> [DATA PROVIDED]
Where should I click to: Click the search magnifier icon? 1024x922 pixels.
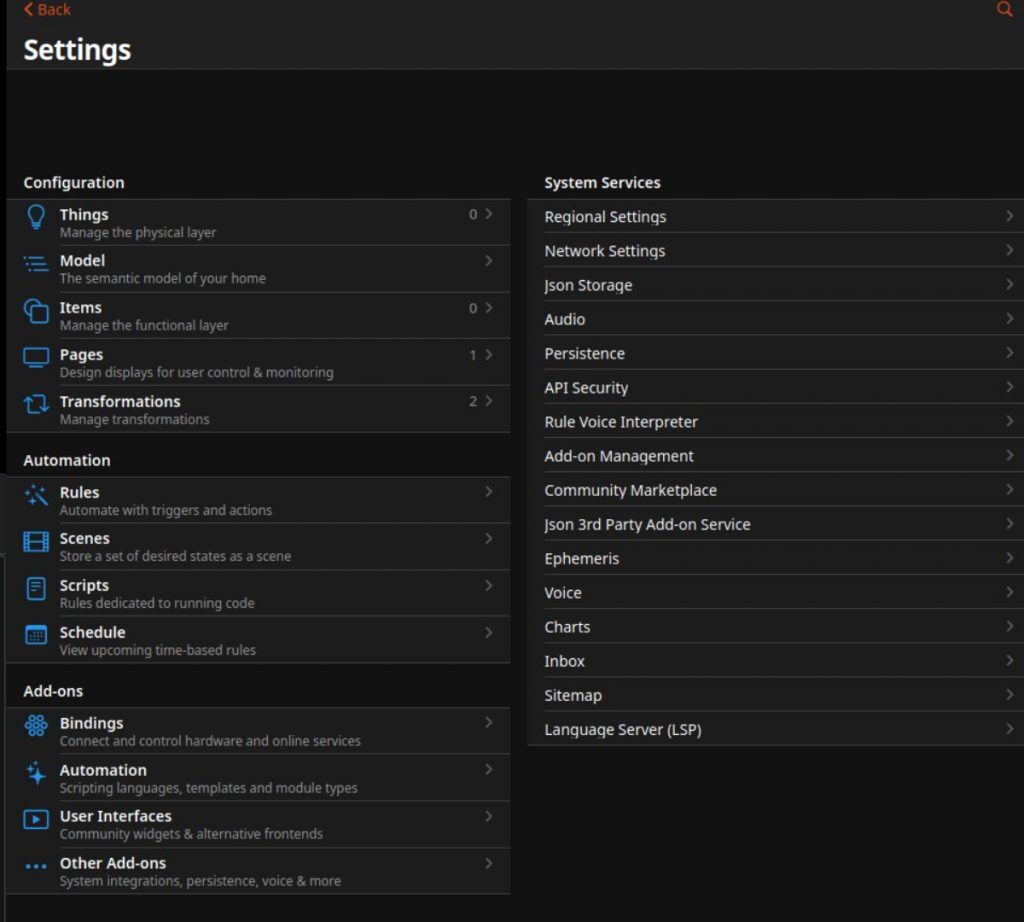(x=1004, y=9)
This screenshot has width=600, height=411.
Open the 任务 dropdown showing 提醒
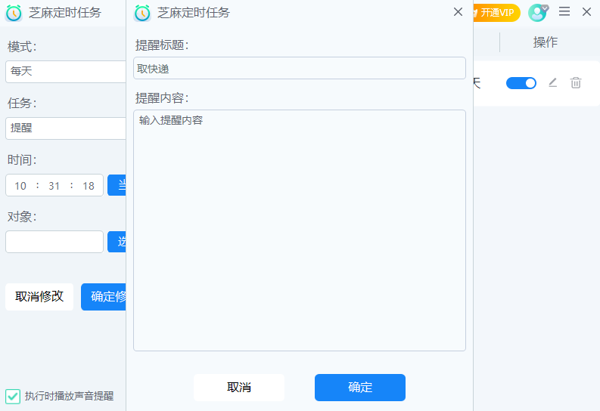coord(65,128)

> [WRITTEN INSTRUCTION] Rewrite every line of the items above, requests included. Offset each coordinate in the answers by -65 and leave out the pictures.

> [RESPONSE TO THIS TASK]
Where should I click to: Click the search magnifier icon? 1024x922 pixels.
(x=939, y=-56)
This screenshot has width=600, height=411.
Open the 任务 dropdown showing 提醒
coord(0,63)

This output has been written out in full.